Diagnosis of mitral valve prolapse is often made by physical examination. Echocardiography is used to confirm the diagnosis and assess the degree of mitral regurgitation. Patients without mitral regurgitation, heart rhythm disturbances, or certain associated illnesses and with otherwise normal heart are typically considered at low risk for long-term problems. Other patients, especially those with substantial regurgitation, are at risk for infection of the valve and may require preventive antibiotics before certain dental and surgical procedures. Drugs that decrease the force with which the heart muscle contracts (beta blockers) and block the effect of the higher adrenalin levels seen in some mitral valve prolapse patients may alleviate symptoms. Avoiding caffeine, alcohol, and cigarettes may prevent the need for medication.

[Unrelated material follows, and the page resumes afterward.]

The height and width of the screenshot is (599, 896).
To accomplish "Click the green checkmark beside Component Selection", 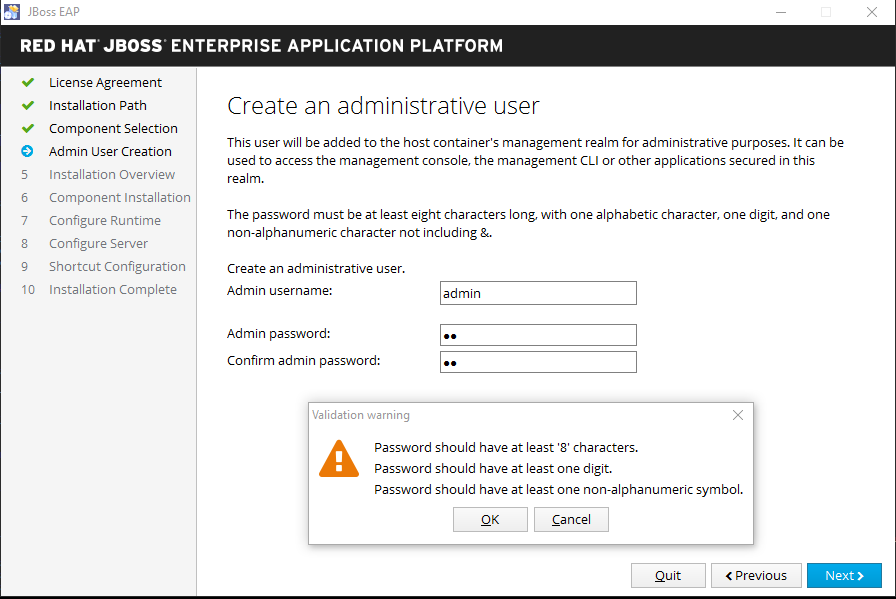I will 27,129.
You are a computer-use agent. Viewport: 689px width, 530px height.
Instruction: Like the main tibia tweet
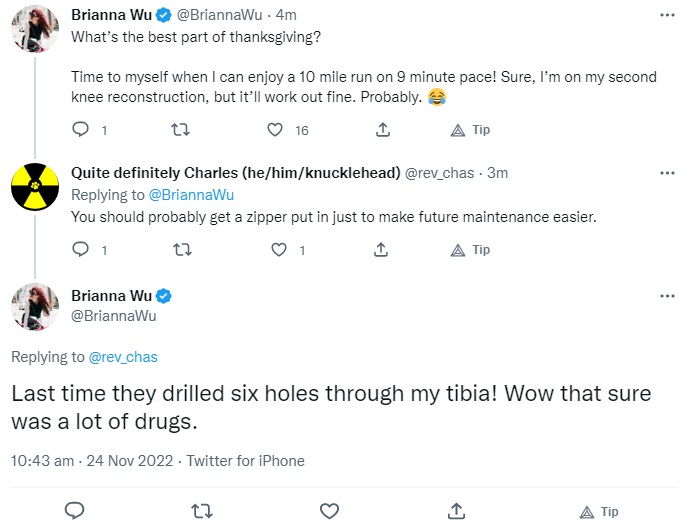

Disorders of the mitral valve are the most common of the valvular heart diseases. Mitral stenosis, although infrequent in the United States, remains a major medical problem worldwide. Medical therapy may provide symptomatic improvement. Minimally invasive approaches using balloons are available for some patients, whereas heart surgery to repair or replace the valve will be required in others. Mitral regurgitation occurs more often and needs to be treated with surgery once sufficiently severe or when dictated by signs of decreasing heart function and increasing heart size. Mitral valve repair is preferable to replacement when possible. Mitral valve prolapse is not usually a harmful condition, although it can lead to significant mitral regurgitation or other problems in a small minority. Antibiotic prophylaxis should be considered before certain dental and surgical procedures in patients with any of these conditions, although not every patient with prolapse requires treatment.